[Prompt]: Print every entry exactly as written.

⁂

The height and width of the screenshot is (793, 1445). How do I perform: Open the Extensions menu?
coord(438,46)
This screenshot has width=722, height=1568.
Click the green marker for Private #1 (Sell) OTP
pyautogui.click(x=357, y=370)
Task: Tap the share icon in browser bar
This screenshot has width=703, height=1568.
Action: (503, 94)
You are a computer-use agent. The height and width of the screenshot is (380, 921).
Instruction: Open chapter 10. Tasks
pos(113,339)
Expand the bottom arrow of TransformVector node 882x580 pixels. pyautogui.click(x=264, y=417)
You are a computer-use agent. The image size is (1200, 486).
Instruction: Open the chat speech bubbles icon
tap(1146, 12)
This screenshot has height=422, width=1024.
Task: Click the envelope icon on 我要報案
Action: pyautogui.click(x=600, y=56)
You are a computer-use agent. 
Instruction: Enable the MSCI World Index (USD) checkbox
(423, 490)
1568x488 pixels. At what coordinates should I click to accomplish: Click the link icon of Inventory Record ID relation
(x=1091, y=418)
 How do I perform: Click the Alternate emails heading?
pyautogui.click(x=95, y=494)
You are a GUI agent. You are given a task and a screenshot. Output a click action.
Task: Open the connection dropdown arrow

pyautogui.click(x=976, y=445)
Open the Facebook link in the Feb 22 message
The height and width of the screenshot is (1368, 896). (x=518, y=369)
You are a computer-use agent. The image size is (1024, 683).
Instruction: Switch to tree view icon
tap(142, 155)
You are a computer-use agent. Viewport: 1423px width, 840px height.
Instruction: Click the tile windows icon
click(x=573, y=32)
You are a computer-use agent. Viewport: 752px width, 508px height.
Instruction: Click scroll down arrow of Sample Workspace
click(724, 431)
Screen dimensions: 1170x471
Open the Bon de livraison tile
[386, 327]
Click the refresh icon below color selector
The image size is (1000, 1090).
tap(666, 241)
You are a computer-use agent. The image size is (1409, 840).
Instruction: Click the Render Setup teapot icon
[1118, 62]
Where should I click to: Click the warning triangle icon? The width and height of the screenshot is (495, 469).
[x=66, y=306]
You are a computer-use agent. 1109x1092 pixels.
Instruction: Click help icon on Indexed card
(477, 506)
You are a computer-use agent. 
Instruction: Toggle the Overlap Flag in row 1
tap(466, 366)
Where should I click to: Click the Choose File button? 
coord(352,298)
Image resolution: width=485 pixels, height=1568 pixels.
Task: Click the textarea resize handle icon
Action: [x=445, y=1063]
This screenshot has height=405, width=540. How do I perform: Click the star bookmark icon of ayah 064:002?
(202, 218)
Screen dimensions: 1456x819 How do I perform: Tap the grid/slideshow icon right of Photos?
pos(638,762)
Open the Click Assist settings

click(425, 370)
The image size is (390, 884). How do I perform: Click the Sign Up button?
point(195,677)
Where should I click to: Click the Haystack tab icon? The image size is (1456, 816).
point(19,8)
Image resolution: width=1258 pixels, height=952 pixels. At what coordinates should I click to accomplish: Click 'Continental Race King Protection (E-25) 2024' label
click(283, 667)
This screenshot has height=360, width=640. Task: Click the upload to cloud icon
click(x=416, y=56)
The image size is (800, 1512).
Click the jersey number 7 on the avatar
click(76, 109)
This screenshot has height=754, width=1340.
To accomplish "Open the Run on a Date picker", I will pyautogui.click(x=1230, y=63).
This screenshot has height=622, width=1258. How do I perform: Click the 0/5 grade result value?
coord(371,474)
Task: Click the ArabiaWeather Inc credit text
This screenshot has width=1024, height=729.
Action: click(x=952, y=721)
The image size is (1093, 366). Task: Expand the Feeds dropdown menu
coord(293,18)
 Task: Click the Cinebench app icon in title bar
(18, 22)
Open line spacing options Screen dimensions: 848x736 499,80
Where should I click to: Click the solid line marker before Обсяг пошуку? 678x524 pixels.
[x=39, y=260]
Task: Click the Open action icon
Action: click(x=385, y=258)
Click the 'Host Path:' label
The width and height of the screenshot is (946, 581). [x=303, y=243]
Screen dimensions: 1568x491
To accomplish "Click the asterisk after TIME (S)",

⁂

[Output for this task]:
The height and width of the screenshot is (793, 1445). How do I perform: Open the Extensions menu?
coord(438,46)
This screenshot has width=722, height=1568.
Click the green marker for Private #1 (Sell) OTP
pyautogui.click(x=357, y=370)
Task: Tap the share icon in browser bar
This screenshot has width=703, height=1568.
Action: (503, 94)
You are a computer-use agent. The height and width of the screenshot is (380, 921).
Instruction: Open chapter 10. Tasks
pos(113,339)
Expand the bottom arrow of TransformVector node 882x580 pixels. pyautogui.click(x=264, y=417)
You are a computer-use agent. The image size is (1200, 486).
Instruction: Open the chat speech bubbles icon
tap(1146, 12)
This screenshot has height=422, width=1024.
Task: Click the envelope icon on 我要報案
Action: pyautogui.click(x=600, y=56)
You are a computer-use agent. 
Instruction: Enable the MSCI World Index (USD) checkbox
(423, 490)
1568x488 pixels. At what coordinates should I click to accomplish: Click the link icon of Inventory Record ID relation
(x=1091, y=418)
 How do I perform: Click the Alternate emails heading?
pyautogui.click(x=95, y=494)
You are a GUI agent. You are given a task and a screenshot. Output a click action.
Task: Open the connection dropdown arrow

pyautogui.click(x=976, y=445)
Open the Facebook link in the Feb 22 message
The height and width of the screenshot is (1368, 896). (x=518, y=369)
You are a computer-use agent. The image size is (1024, 683).
Instruction: Switch to tree view icon
tap(142, 155)
You are a computer-use agent. Viewport: 1423px width, 840px height.
Instruction: Click the tile windows icon
click(x=573, y=32)
You are a computer-use agent. Viewport: 752px width, 508px height.
Instruction: Click scroll down arrow of Sample Workspace
click(724, 431)
Screen dimensions: 1170x471
Open the Bon de livraison tile
[386, 327]
Click the refresh icon below color selector
The image size is (1000, 1090).
tap(666, 241)
You are a computer-use agent. The image size is (1409, 840).
Instruction: Click the Render Setup teapot icon
[1118, 62]
Where should I click to: Click the warning triangle icon? The width and height of the screenshot is (495, 469).
[x=66, y=306]
You are a computer-use agent. 1109x1092 pixels.
Instruction: Click help icon on Indexed card
(477, 506)
You are a computer-use agent. 
Instruction: Toggle the Overlap Flag in row 1
tap(466, 366)
Where should I click to: Click the Choose File button? 
coord(352,298)
Image resolution: width=485 pixels, height=1568 pixels.
Task: Click the textarea resize handle icon
Action: [x=445, y=1063]
This screenshot has height=405, width=540. How do I perform: Click the star bookmark icon of ayah 064:002?
(202, 218)
Screen dimensions: 1456x819 How do I perform: Tap the grid/slideshow icon right of Photos?
pos(638,762)
Open the Click Assist settings

click(425, 370)
The image size is (390, 884). How do I perform: Click the Sign Up button?
point(195,677)
Where should I click to: Click the Haystack tab icon? The image size is (1456, 816).
point(19,8)
Image resolution: width=1258 pixels, height=952 pixels. At what coordinates should I click to accomplish: Click 'Continental Race King Protection (E-25) 2024' label
click(283, 667)
This screenshot has height=360, width=640. Task: Click the upload to cloud icon
click(x=416, y=56)
The image size is (800, 1512).
Click the jersey number 7 on the avatar
click(76, 109)
This screenshot has height=754, width=1340.
To accomplish "Open the Run on a Date picker", I will pyautogui.click(x=1230, y=63).
This screenshot has height=622, width=1258. How do I perform: Click the 0/5 grade result value?
coord(371,474)
Task: Click the ArabiaWeather Inc credit text
This screenshot has width=1024, height=729.
Action: click(x=952, y=721)
The image size is (1093, 366). Task: Expand the Feeds dropdown menu
coord(293,18)
 Task: Click the Cinebench app icon in title bar
(18, 22)
Open line spacing options Screen dimensions: 848x736 499,80
Where should I click to: Click the solid line marker before Обсяг пошуку? 678x524 pixels.
[x=39, y=260]
Task: Click the Open action icon
Action: click(x=385, y=258)
Click the 'Host Path:' label
The width and height of the screenshot is (946, 581). [x=303, y=243]
Screen dimensions: 1568x491
To accomplish "Click the asterisk after TIME (S)",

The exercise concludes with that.